Evidence for the true meaning of hanging upside down comes from a 1393 decree for Milan and Lombardy:
”Let him be drug on a [wooden] plank at a horse’s tail to the place of execution, and there be suspended by one foot to the gallows, and be left there until he is dead. As long as he lives let him be given food and drink.”
(Straxinetur ad caudam equi cum aside ad locum iustitie et ibidem per pedem furcis suspendatur, et ibi tantum teneatur quod a se ipsa moriatur; detur tamen ei de cibo et de cibo et potu donec vivit) (the dittography of “et de cibo” is in Betts’ text)

Timothy Betts, “Tarot and the Millennium” (1998), pp. 278, 299.

It seems what we have then is a continuation of the practice that originated the shame painting, and continued to inform it, but a ban in Milan on the painting itself. This ban and the punishments for breaking it were not lifted by any subsequent Visconti or Sforza that I can find.

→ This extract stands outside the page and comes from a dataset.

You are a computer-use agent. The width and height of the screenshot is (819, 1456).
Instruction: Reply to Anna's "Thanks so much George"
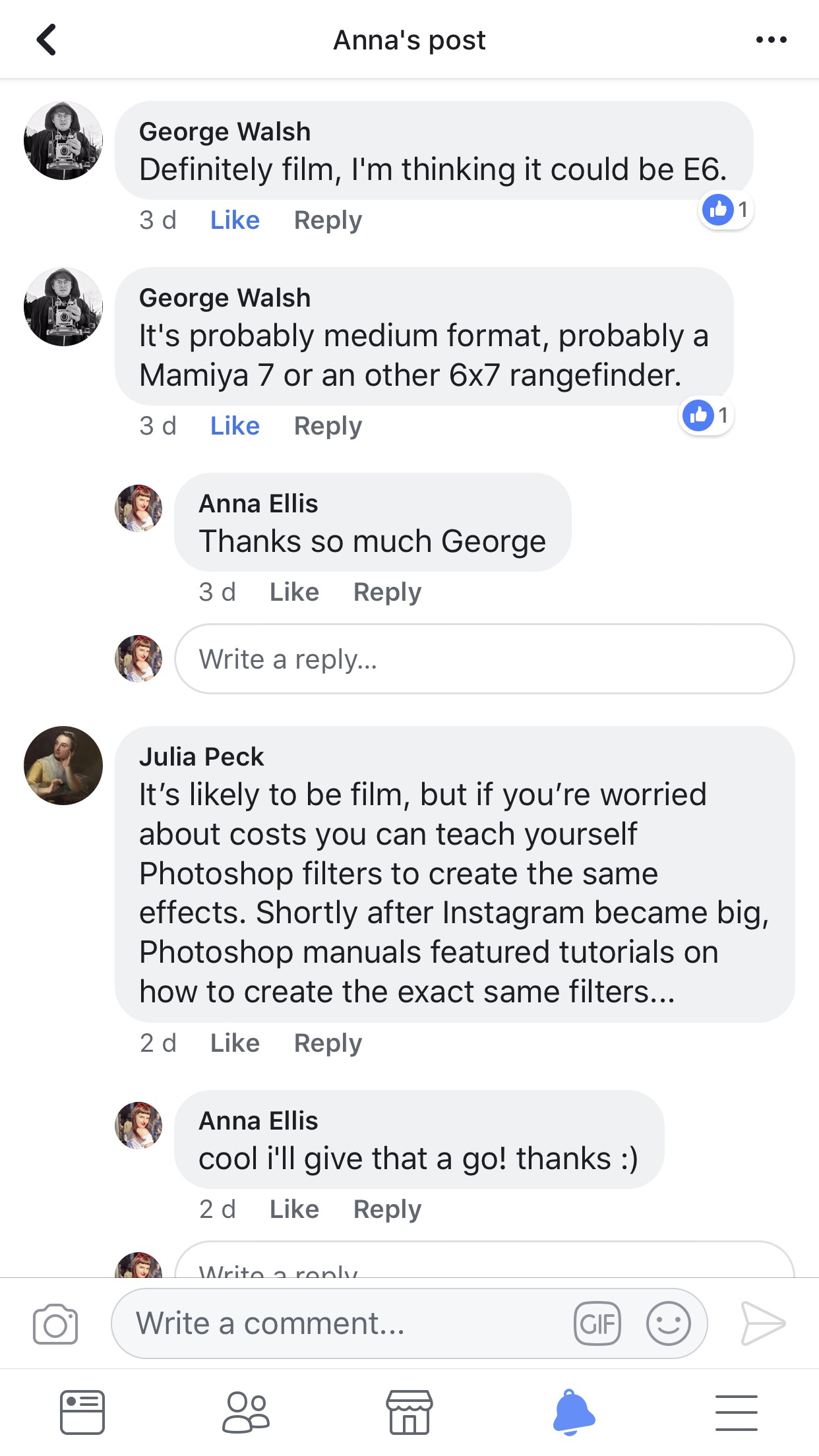pyautogui.click(x=387, y=592)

But the practice of hanging by the foot for high crimes like treason continued under Gian Galeazzo’s successors, like his son Filippo Maria -

From a ruling of Filippo Maria of September 1, 1422 we read how those guilty of crimes against the state were punished according to the decrees of his forefathers and the statutes of the city of Milan. The criminal would be dragged behind a horse to the place of execution, and there hanged on the scaffold by one foot; or attached to a turning wheel, or quartered; his dismembered body parts were attached to the gates of the city, and his head on a metal pole, which stood at the top of the tower of the town hall.

We have a terrible decree of the Count of Virtù (Gian Galeazzo Visconti), dated September 13, 1393. He prescribes that he who conspires against the state, should be dragged behind a horse cum asside (with a rider?), along the most frequented way, to the place of justice, hanged by a foot to the scaffold, and to remain there until he dies; however while he is still alive he should be given food and drink: detur tamen eidem de cibo, et potu interim donec vivet.
(from Carlo Morbio, “Storie dei municipi italiani”, vol. III, pp. 27-29)

We could add under Filippo Maria Visconti that he demanded the Florentines remove their shame painting of Nicolo Piccinino in 1426 (which they found a difficult demand).

(what’s your point, Ross? – ummm... just making conversation?)
Ross
 

Rosanne

Thanks Ross for your 'making conversation' The Visconti information was very interesting.
What I would like to understand is why this hanging by one foot was considered
a traitor punishment or a treason punishment in the first place.
As you most likely well know woman who collaborated with the Germans almost all universally got their heads shaved- so that everyone knew their 'shame'- There are cases of it happening here during the war. Easy to understand- it is the old tradition of Hair as the crowning glory of woman and what lead to her treason- that sin her hair could cause in the heart of man.
I can understand all the gory bits, like cutting the tongue out- spilling their guts as a metaphor for spilling their words etc- but where did this association with treason and hanging by one foot come from? There is a reason usually for the punishment- like the Arabic and the Chinese cutting of the hands of a thief. The sending of an ear of a ransom victim to illustrate "are you listening now?" I just do not get the connection. I would imagine it is ancient Roman and I can't find a reason in anywhere I have looked.
'Let the punishment fit the Crime'
~Rosanne
 

Rosanne

I should have explained what I meant properly.
Hung, drawn and quartered was for crimes of treason against the Monarchy or Head of the State in Question usually because it meant that the parts were sent to the far corners of the territory in all directions symbolically. The Hung part was not to kill them.
Burning of a heretic was because it prevented the resurrection (it is only lately that cremation is an option for Catholics for that reason alone.)
Disembowelment was usually done while the subject was still alive and the innards burnt before their eyes- so they knew they would not be resurrected.
What is symbolic about the 'one foot' bit?